> [Work request]: Report every line of the records that contains the word "agent".

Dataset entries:

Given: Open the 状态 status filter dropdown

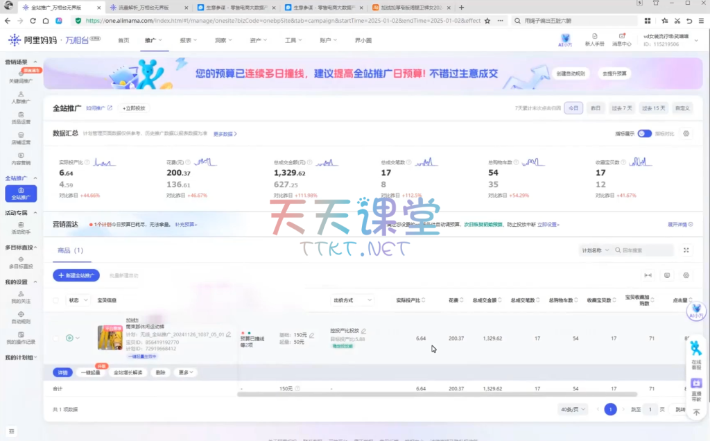Looking at the screenshot, I should click(x=78, y=300).
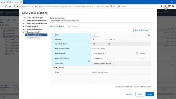Open the CPU count dropdown

(x=96, y=35)
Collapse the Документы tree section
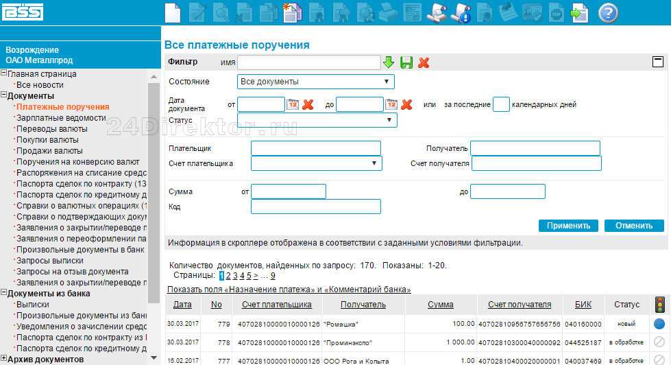The image size is (671, 365). tap(3, 95)
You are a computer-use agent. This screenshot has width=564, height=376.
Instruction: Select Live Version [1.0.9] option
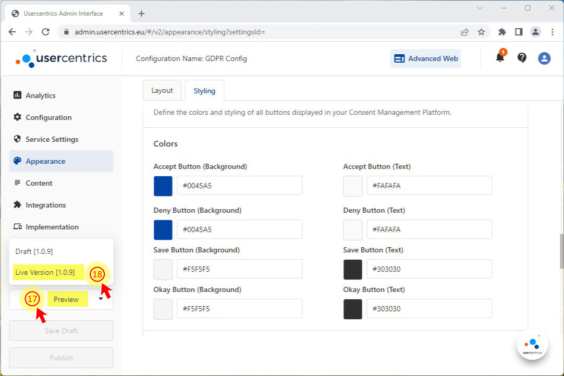(x=45, y=272)
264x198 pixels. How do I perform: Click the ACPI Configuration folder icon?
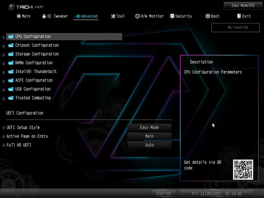point(11,80)
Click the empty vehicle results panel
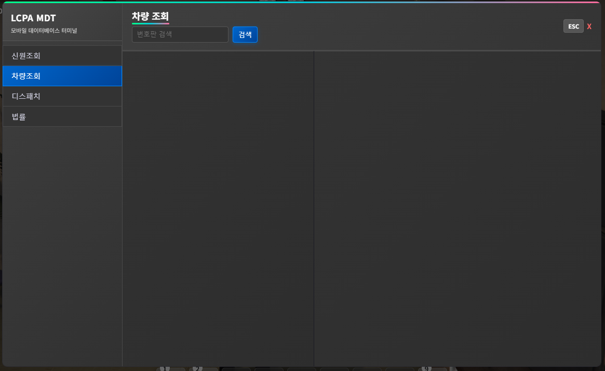The width and height of the screenshot is (605, 371). [218, 208]
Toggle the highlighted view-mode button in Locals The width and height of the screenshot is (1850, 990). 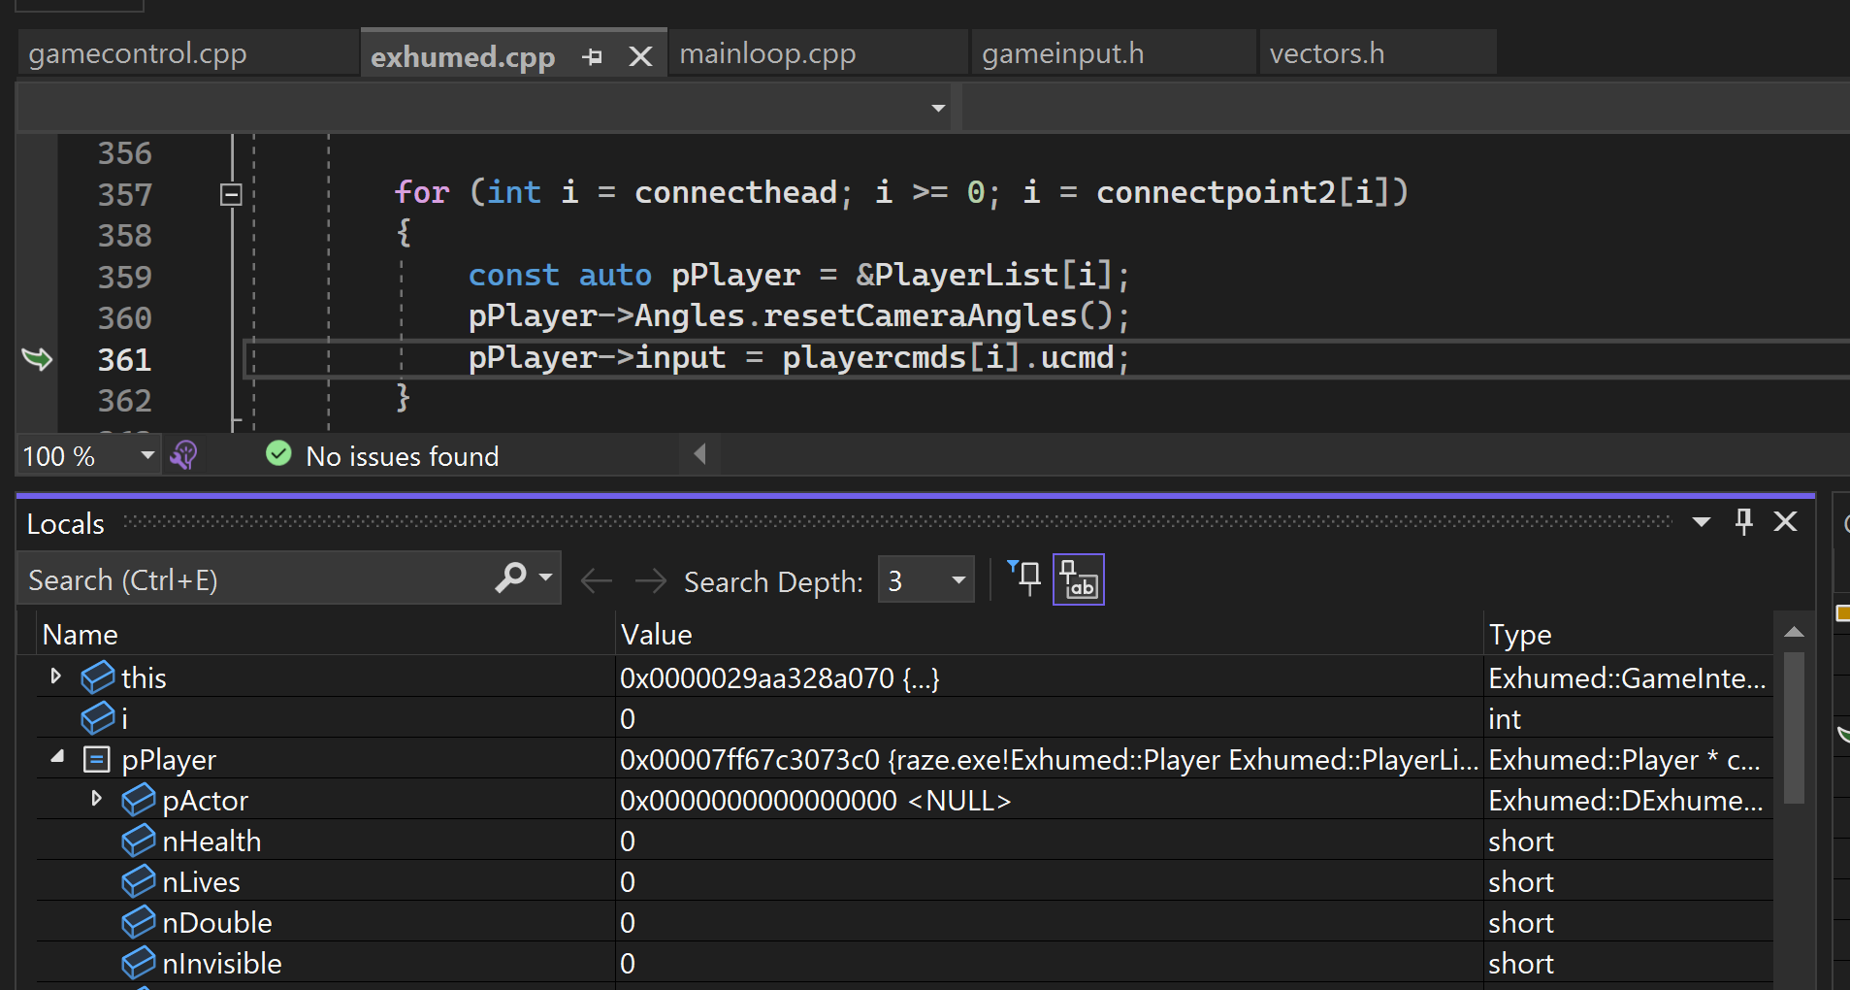click(1079, 579)
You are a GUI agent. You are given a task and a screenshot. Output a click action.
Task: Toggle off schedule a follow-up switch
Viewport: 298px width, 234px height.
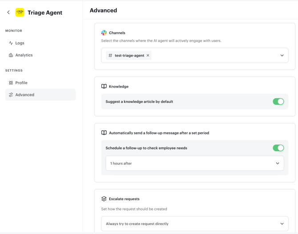click(278, 148)
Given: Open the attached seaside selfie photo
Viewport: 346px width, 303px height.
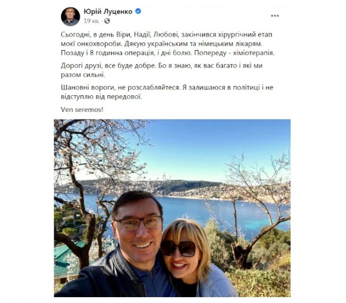Looking at the screenshot, I should (172, 208).
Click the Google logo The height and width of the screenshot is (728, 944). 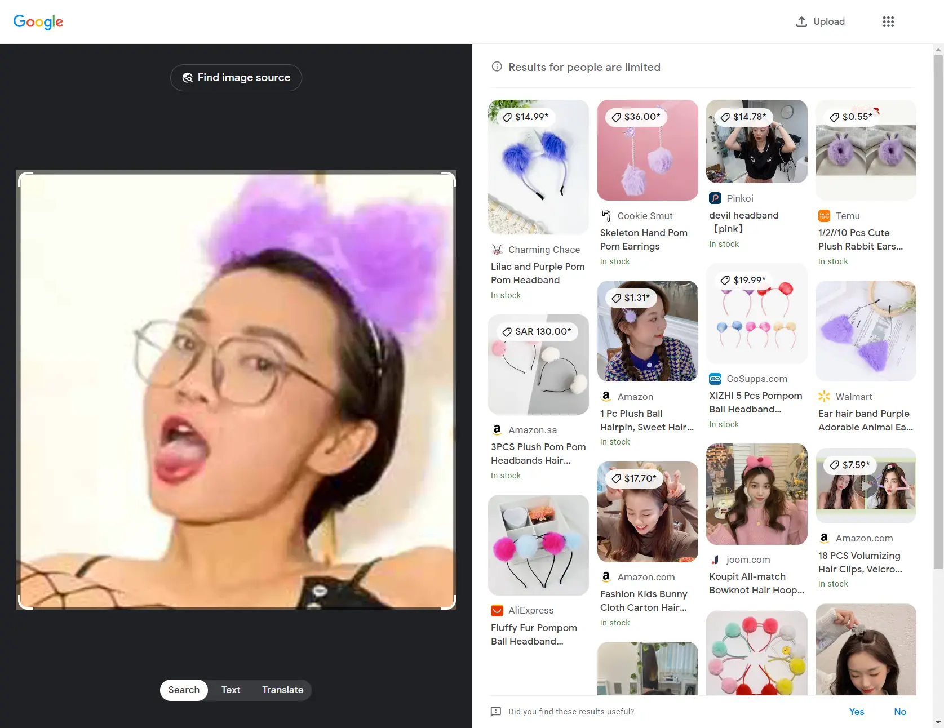tap(38, 22)
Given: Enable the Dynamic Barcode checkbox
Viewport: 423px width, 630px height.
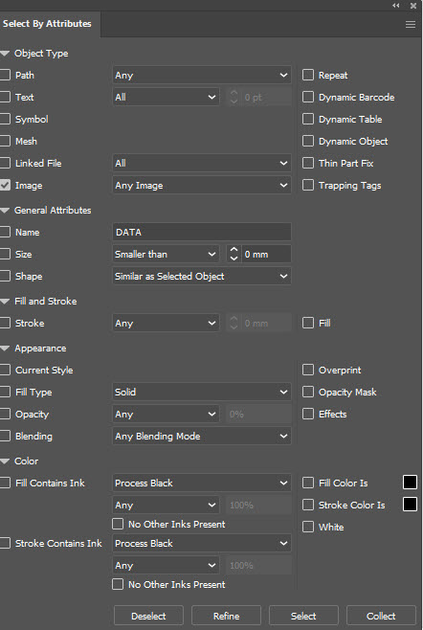Looking at the screenshot, I should point(308,97).
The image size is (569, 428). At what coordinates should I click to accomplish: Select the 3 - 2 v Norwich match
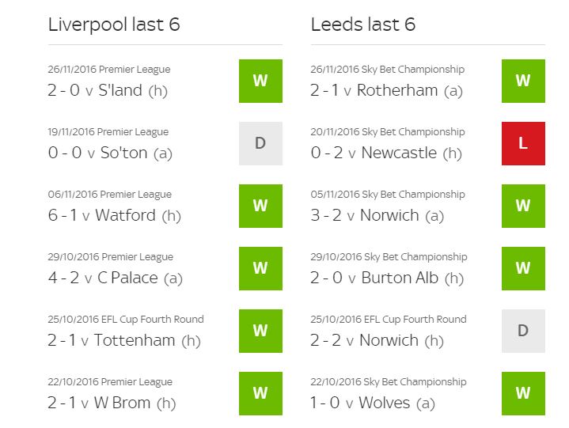click(x=377, y=215)
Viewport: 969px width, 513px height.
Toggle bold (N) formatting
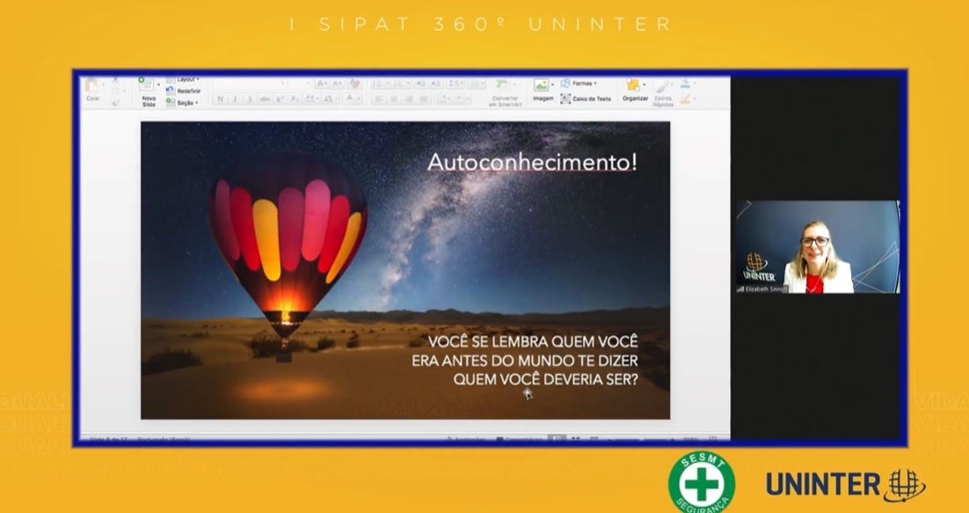pyautogui.click(x=220, y=99)
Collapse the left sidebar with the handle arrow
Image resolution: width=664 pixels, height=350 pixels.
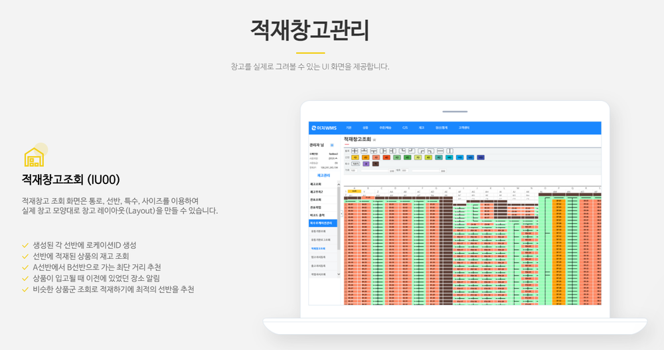(x=341, y=214)
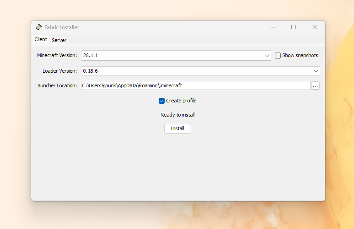Enable the Show snapshots checkbox

[278, 56]
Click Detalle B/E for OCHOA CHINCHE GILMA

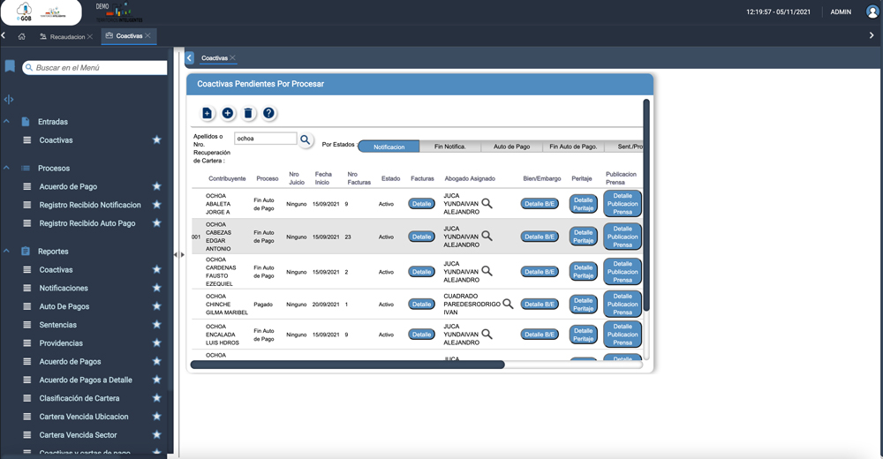click(x=540, y=305)
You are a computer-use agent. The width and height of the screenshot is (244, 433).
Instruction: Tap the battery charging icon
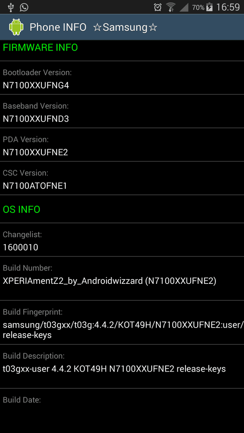(209, 7)
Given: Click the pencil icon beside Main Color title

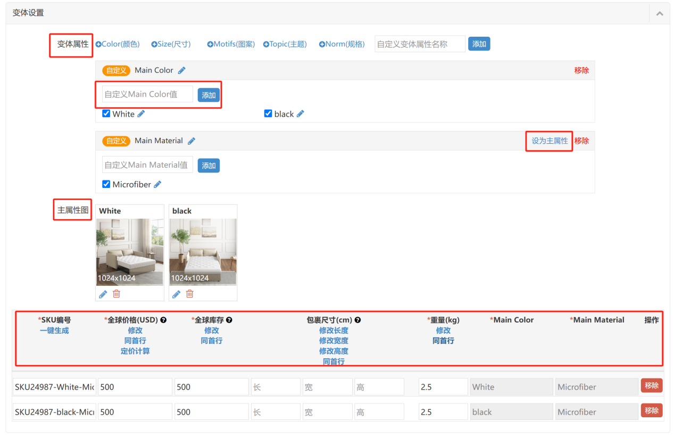Looking at the screenshot, I should pos(182,70).
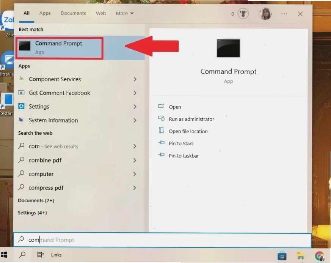331x263 pixels.
Task: Launch Chrome from the taskbar
Action: pyautogui.click(x=320, y=256)
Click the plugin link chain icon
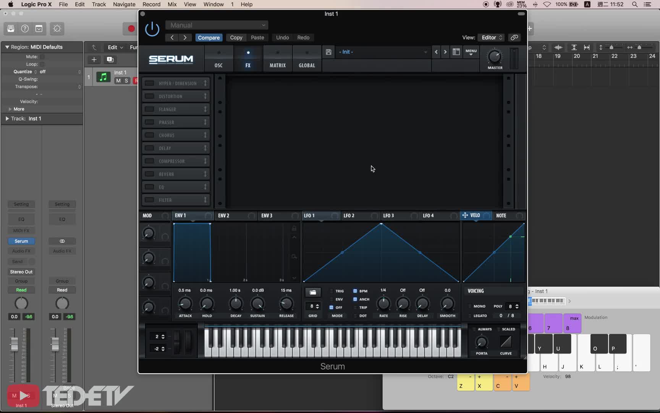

> [Response]:
You are a computer-use agent. This screenshot has width=564, height=376.
You are a GUI agent. You are given a task and a screenshot. Output a click action.
You are a computer-use agent. The width and height of the screenshot is (244, 433).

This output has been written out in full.